The two papers present work on improving efficiency for developers working with hardware accelerators and improving training performance of deep recommendation systems.
Thirteen researchers affiliated with the University of Michigan’s Applications Driving Architectures Lab were selected to present their work at this year’s Design Automation Conference (DAC) taking place July 10-14 in San Francisco. DAC is the oldest and largest conference devoted to the design and automation of electronic systems, embedded systems and software, and intellectual property.
Read more about the projects:
Authors: Valeria Bertacco, ADA Center Director (University of Michigan), Todd Austin, ADA Principal Investigator (University of Michigan), David Brooks, ADA Principal Investigator (Harvard University), Sharad Malik, ADA Principal Investigator (Princeton University), Zachary Tatlock, ADA Principal Investigator (University of Washington), Gu-Yeon Wei, ADA Principal Investigator (Harvard University), Thomas Wenisch, ADA Principal Investigator (University of Michigan)

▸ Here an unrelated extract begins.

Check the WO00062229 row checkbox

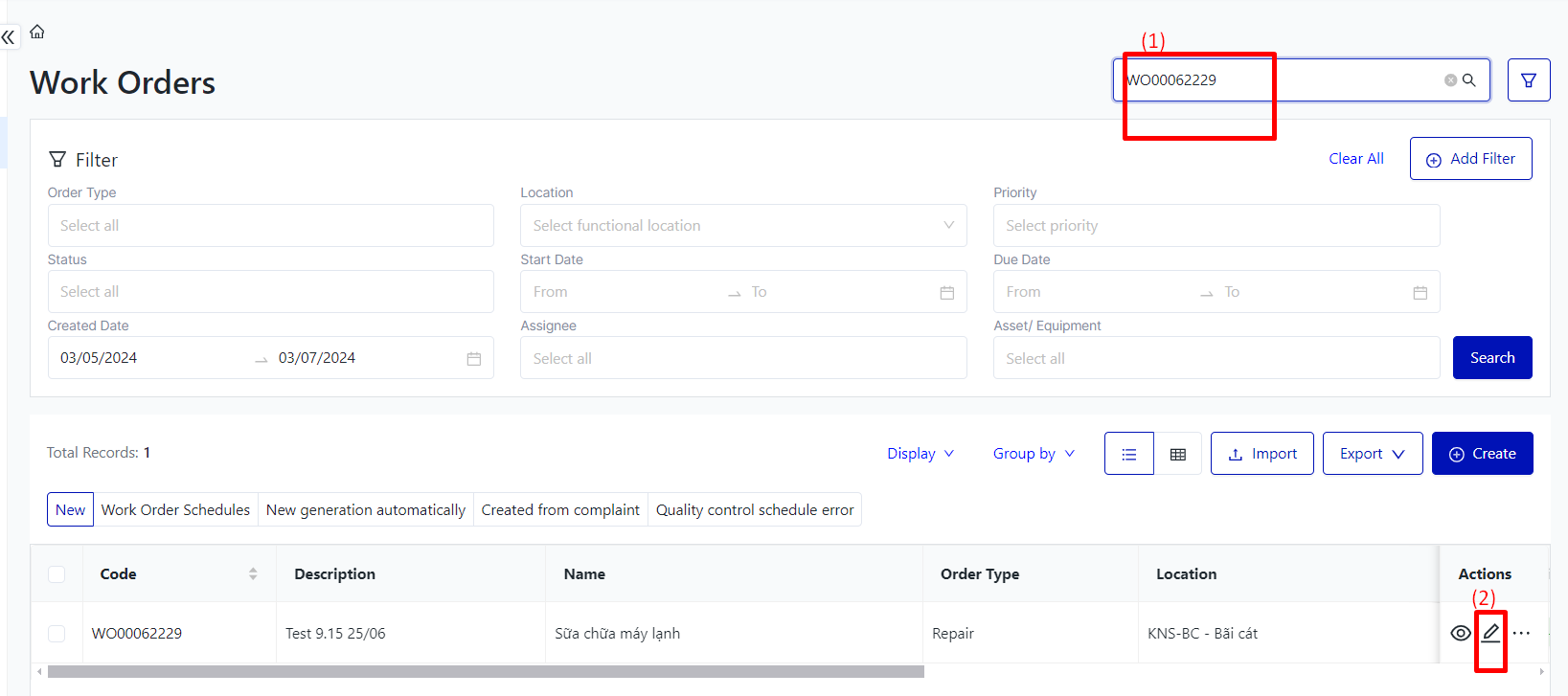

Abstract: The ADA Center set out in 2018 to reignite innovation in computing and to enable the design of computing systems for the 2030decade. It planned to do so by developing novel hardware architecture solutions, embracing emerging devices at the system’s scale, and crafting new design flows that are accessible to a much larger engineering population than today. This work provides a retrospective of ADA’s accomplishments, and lessons learned along the way. It also provides a discussion of future research directions informed by the ADA Center’s learning.
Authors: Nicholas Wendt, Ph.D. Student (University of Michigan), Todd Austin, ADA Principal Investigator (University of Michigan), Valeria Bertacco, ADA Center Director (University of Michigan)
Abstract: Domain-specific languages (DSLs) improve developers’ productivity by abstracting away low-level details of an algorithm’s implementation. These languages often provide powerful primitives to describe complex operations, potentially granting flexibility during compilation for hardware acceleration.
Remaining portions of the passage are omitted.